Ok, but is really that bad? I mean, yeah, sometimes you have to deal with people you don’t like, have to do things you don’t like, but you also have friends, loved ones, cool stuff, etc. It’s just a part of life, isn’t it?
That’s exactly right.
People like to pursue things are fun, attractive, tasty, etc. If we encounter something we like, we want more of it. It becomes the new norm. We spend more and more effort to maintain that norm, and if we encounter something else that we like then that becomes our new norm and we have to strive to maintain that. However, the cost of all this is that we also have to endure a lot of things that are unpleasant: work, waiting, discomfort, etc. That’s the cost of enjoying the things you enjoy. You can’t separate the good from the bad. It makes one weary.
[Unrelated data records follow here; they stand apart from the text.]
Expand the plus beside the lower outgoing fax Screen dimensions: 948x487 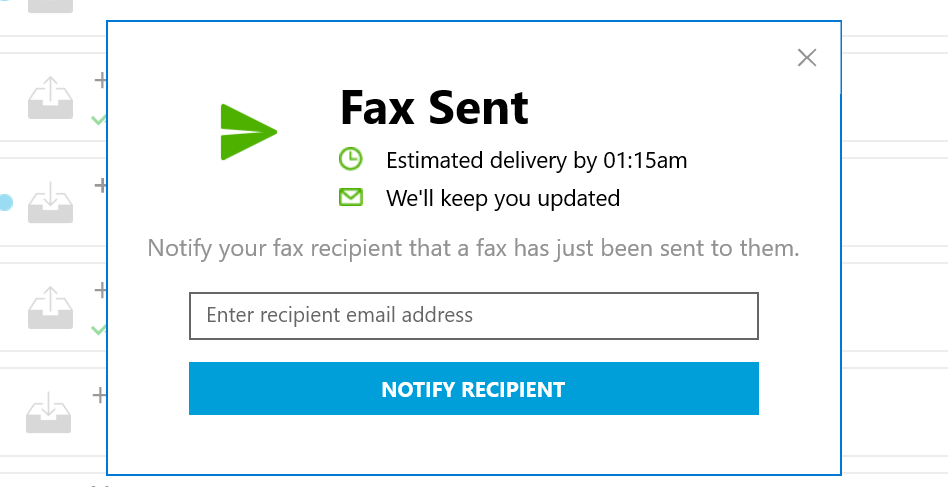coord(100,290)
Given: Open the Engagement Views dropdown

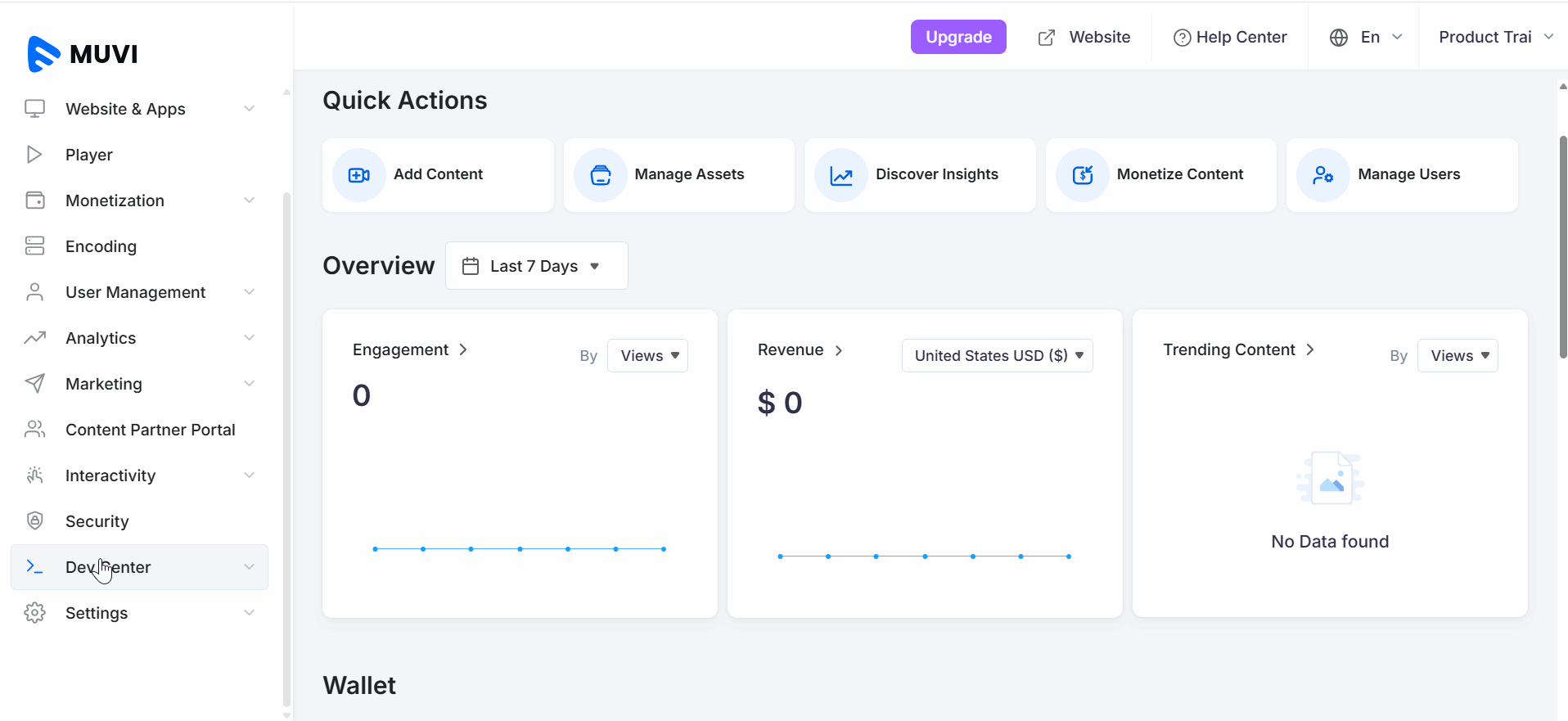Looking at the screenshot, I should click(x=647, y=356).
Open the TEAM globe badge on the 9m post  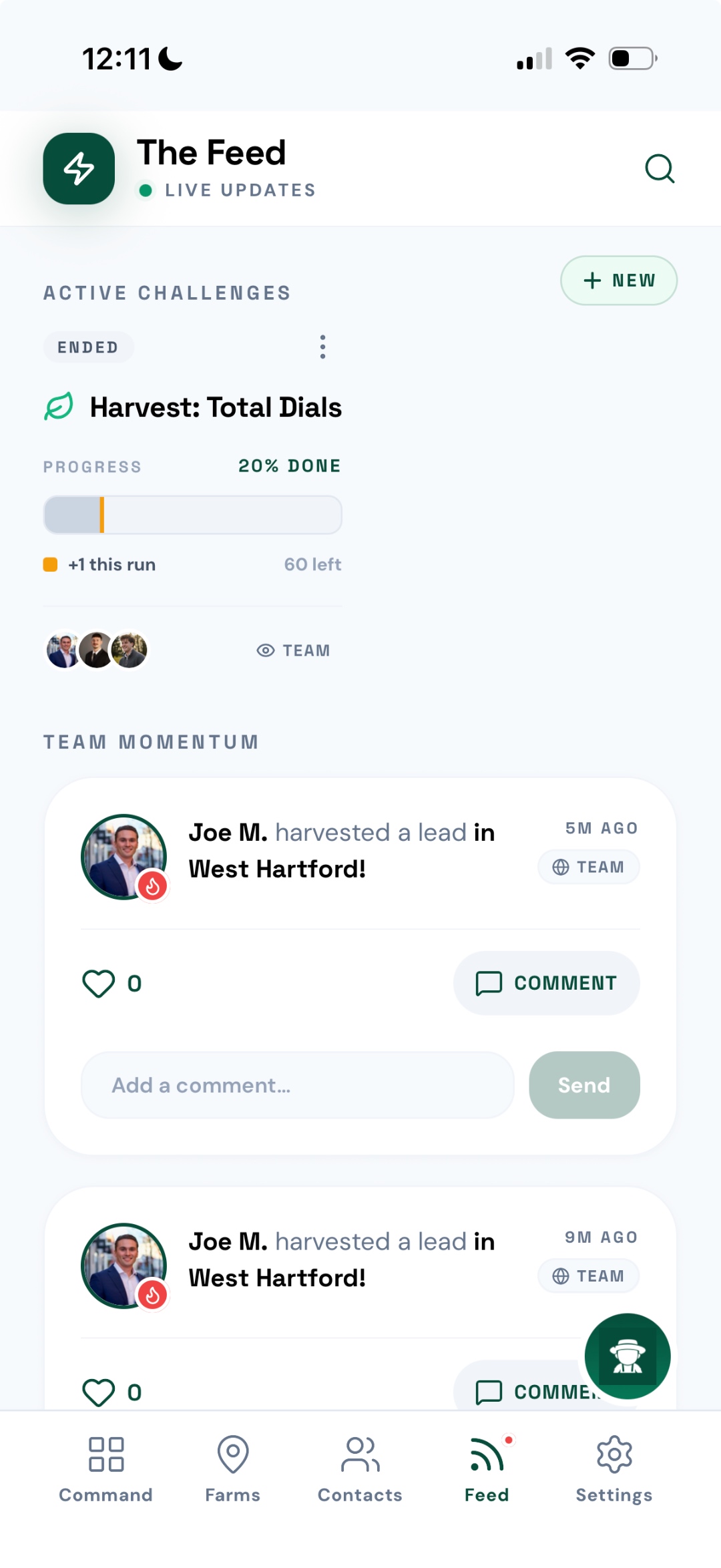pos(588,1275)
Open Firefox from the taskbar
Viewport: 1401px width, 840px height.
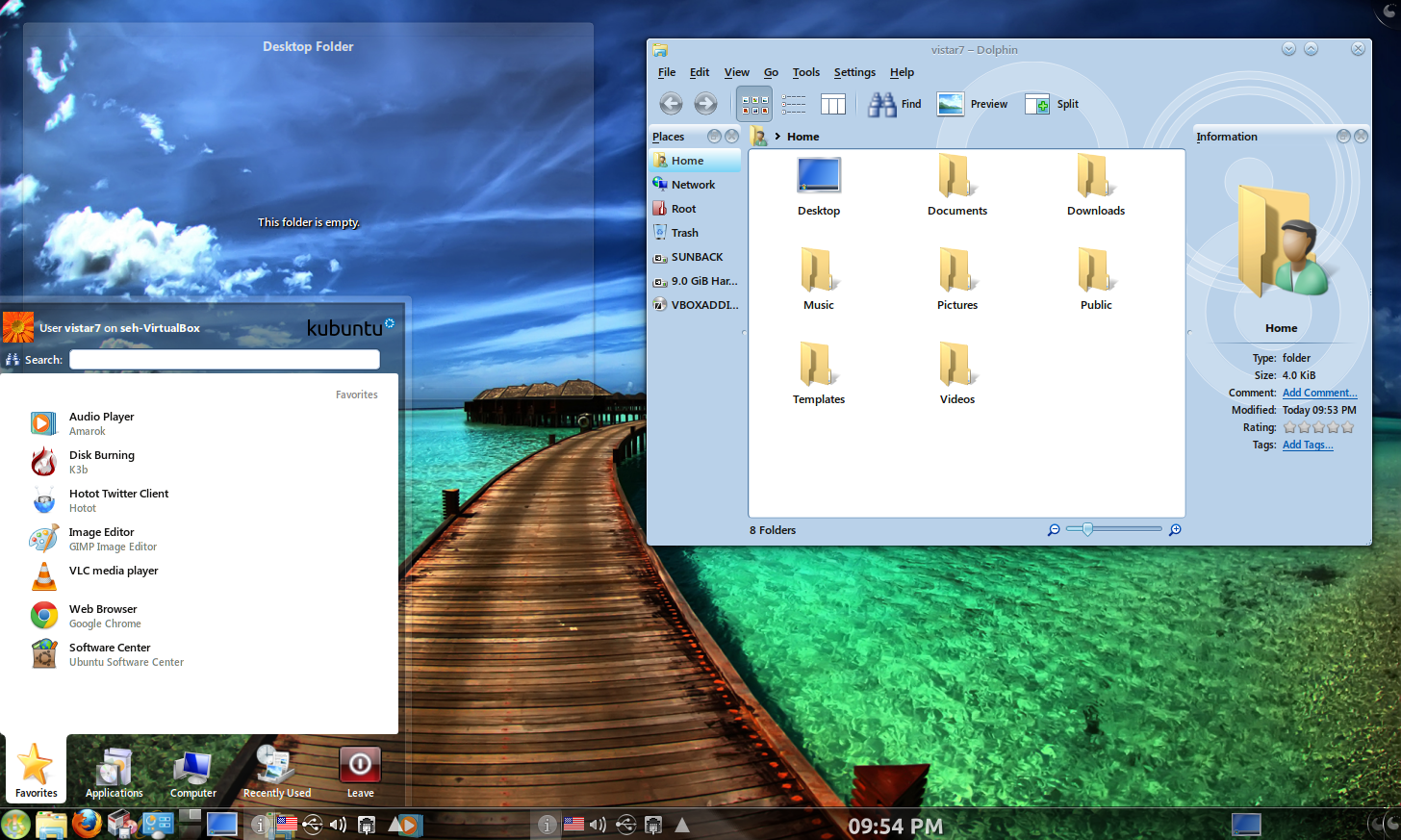pos(87,825)
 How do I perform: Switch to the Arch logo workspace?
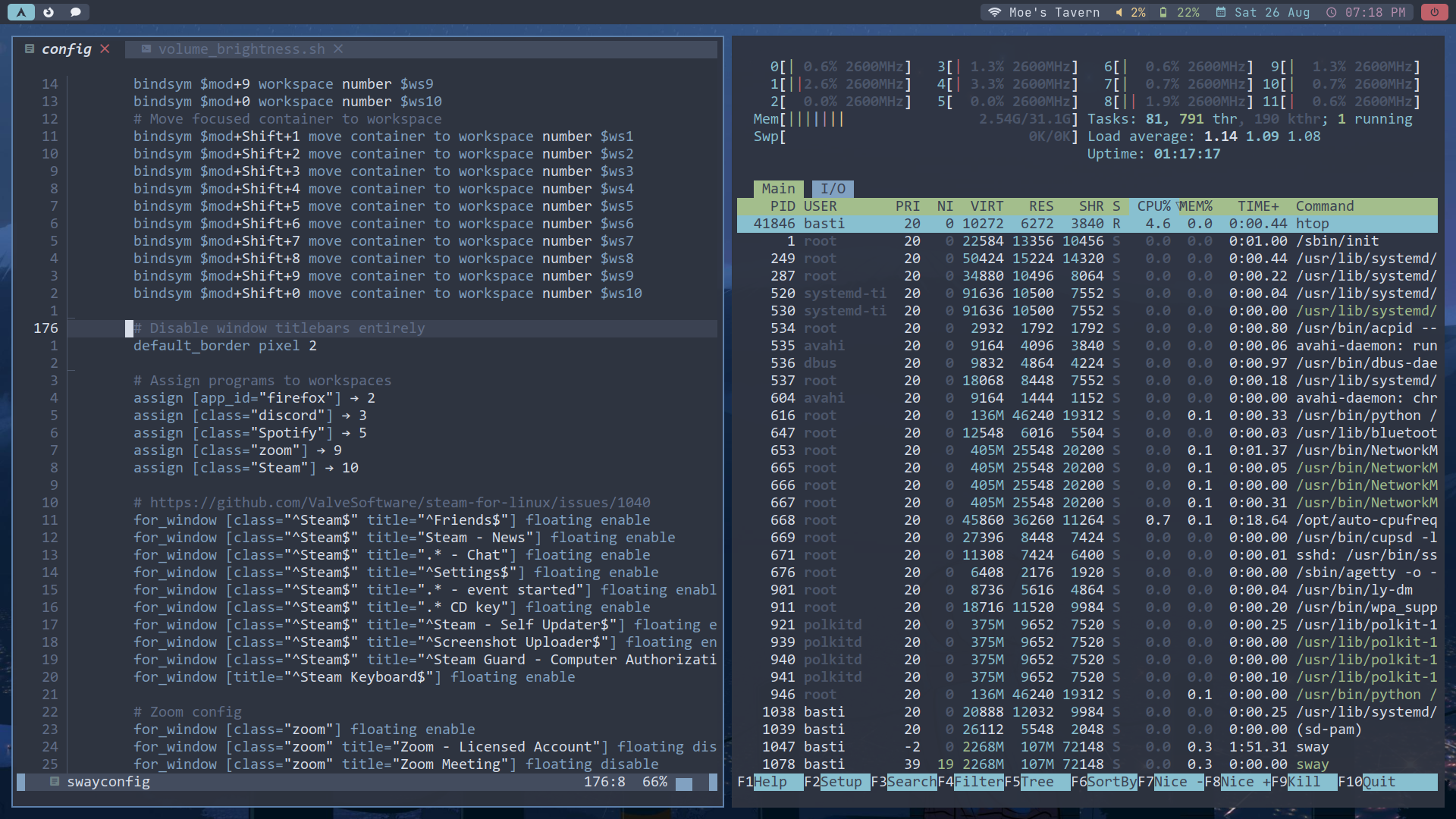[x=20, y=12]

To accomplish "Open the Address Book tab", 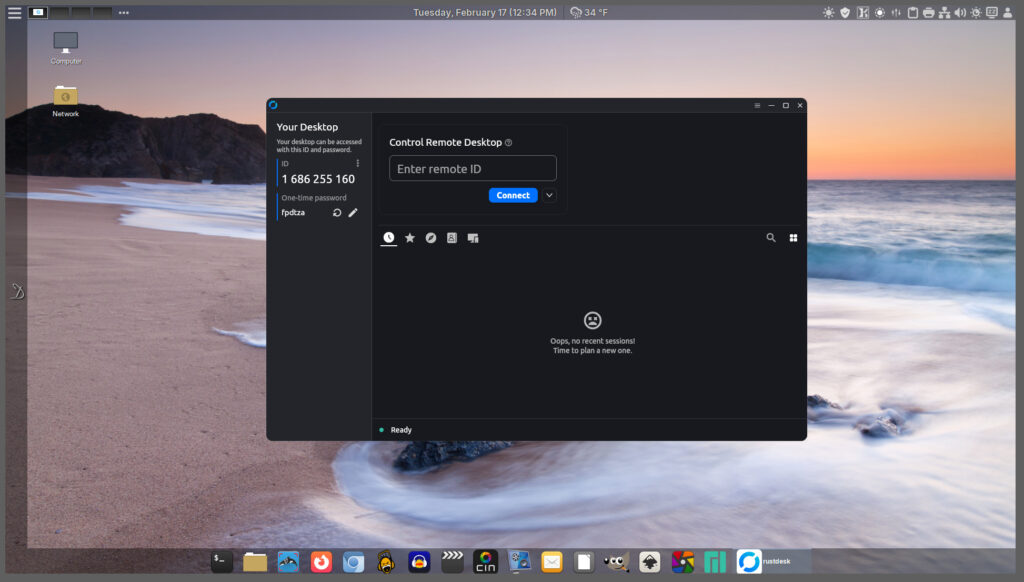I will point(452,238).
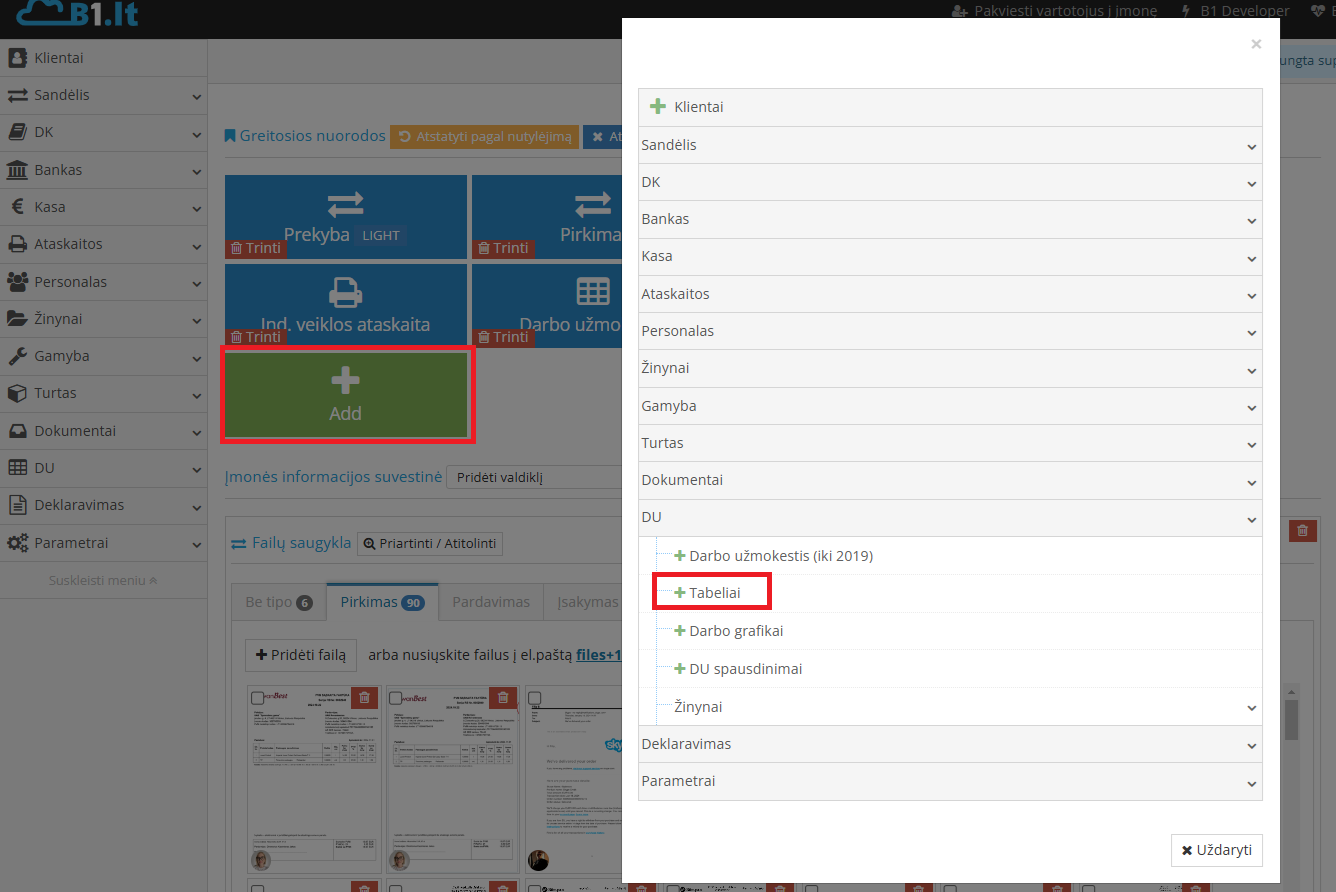Click the Uždaryti button
Viewport: 1336px width, 892px height.
pyautogui.click(x=1216, y=850)
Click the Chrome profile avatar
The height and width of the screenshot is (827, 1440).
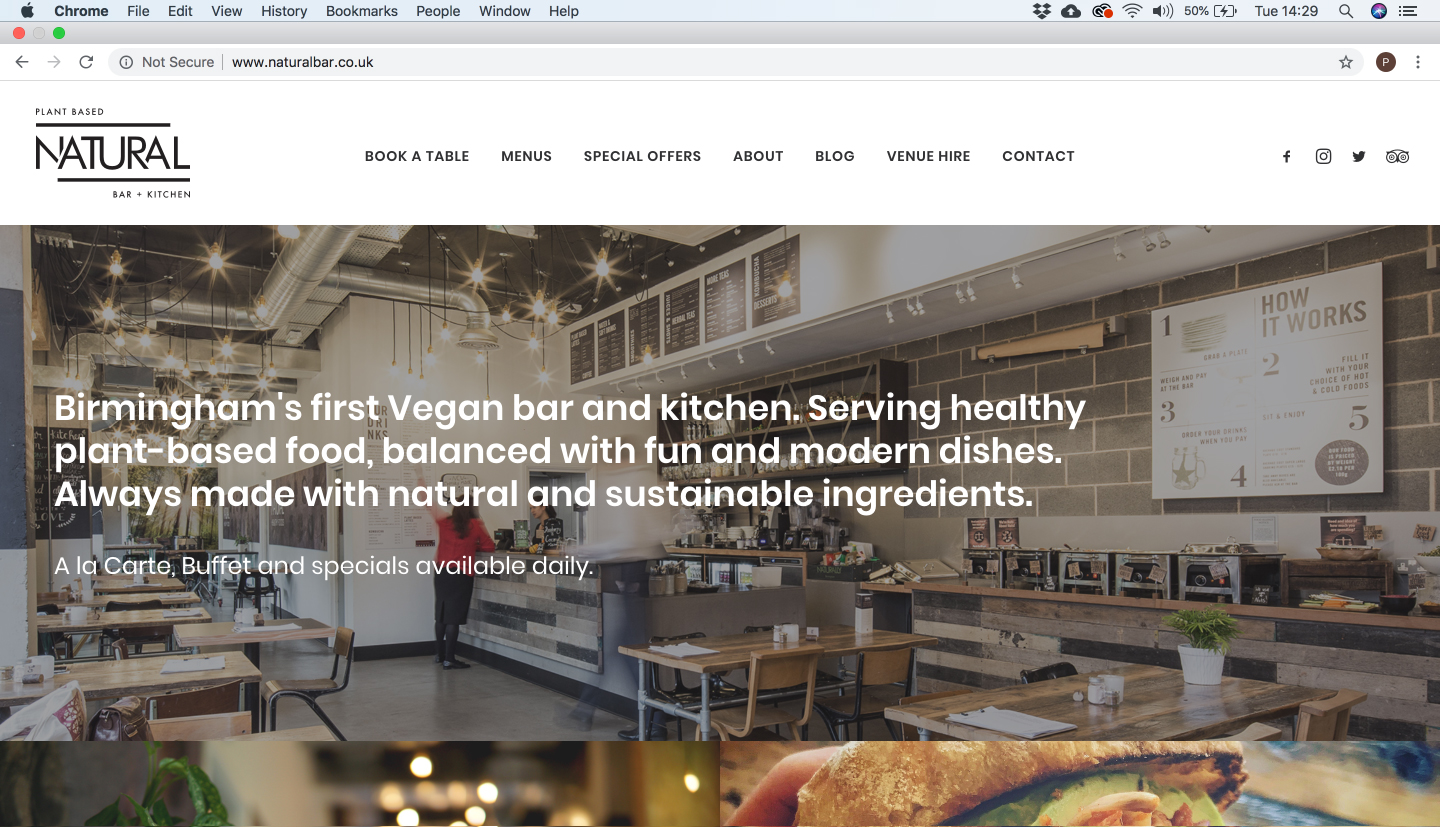[1385, 62]
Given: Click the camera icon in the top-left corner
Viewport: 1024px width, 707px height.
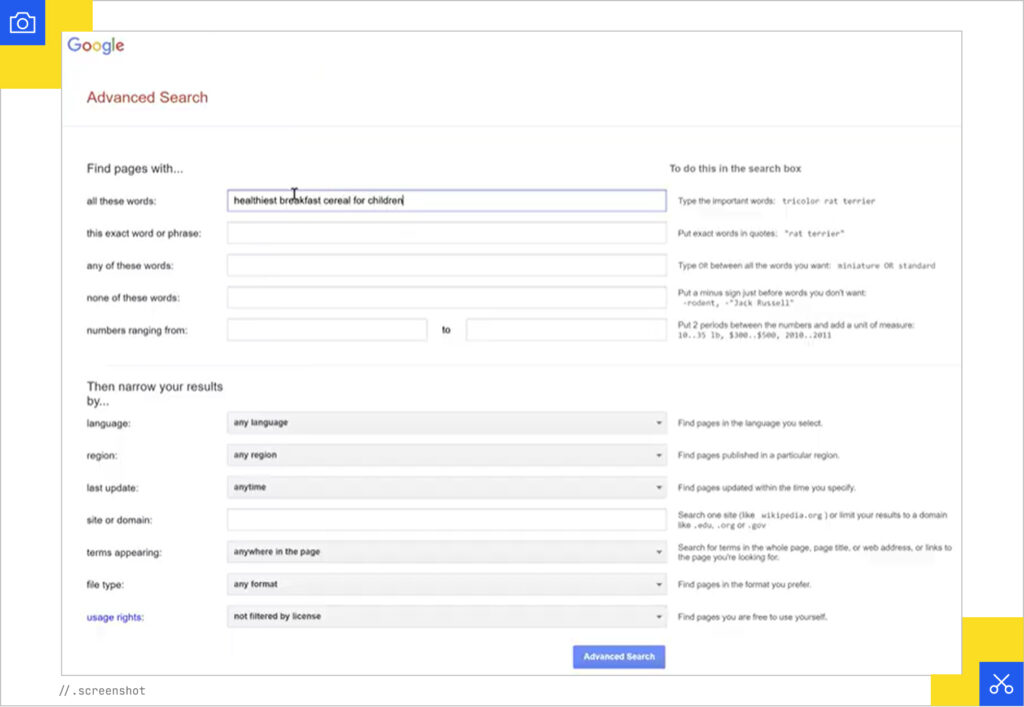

Further, the Buddha perceived that all “fabrications” (that is, all things that come into existence) inevitably fade. This not only applies to physical things, but also states of mind, emotions, and other abstract things like fashion trends, etc. All things in this world have a tenuous existence, and won’t stay the same, no matter how much you want them to be. Your partner won’t stay young and attractive forever, and neither will you. Your favorite TV show has to end sometime, and even if it doesn’t, it just won’t be the same after a while.1 If you have a wonderful moment in your life, you can never go back to it, no matter how much you try to recreate the moment. It’s gone. Forever.
So, there’s no lasting refuge in this world. This is the crux of the First Noble Truth: it’s not that we’re living in constant agony, but that there’s no lasting peace, no lasting refuge in our lives. The rug keeps getting pulled out from under us sooner or later.
In one obscure sutra, the Buddha describes it like moths to a flame:
Rushing up but then too far, they miss the point;
Only causing ever newer bonds to grow.
So obsessed are some by what is seen and heard,
They fly just like these moths — straight into the flames.
Having understood this, the Buddha stopped grasping at phantoms he knew would fade. He just learned to let go and be ok with who he was right now, how he lived right now, etc. He didn’t fake this, didn’t consciously make himself happy, he just learned to let go because of direct perception because it was ultimately fruitless.
Buddhism is not an evangelical religion; it does not exist to conquer souls or save them from damnation. Instead the Buddha was like a doctor who understood why people were ill in their hearts, and offered a supreme medicine that people could take if they want. No compulsion; it’s just there. Take it or leave it. The Buddha himself stood as living proof that there was something better than the regular mode of life we all undergo, thought it’s hard to take on faith. One has to see it for themselves.
At any rate, Nirvana Day isn’t just commenting the Buddha’s accomplishment, it’s also a reminder that there’s more out there, if we’d only step through the door.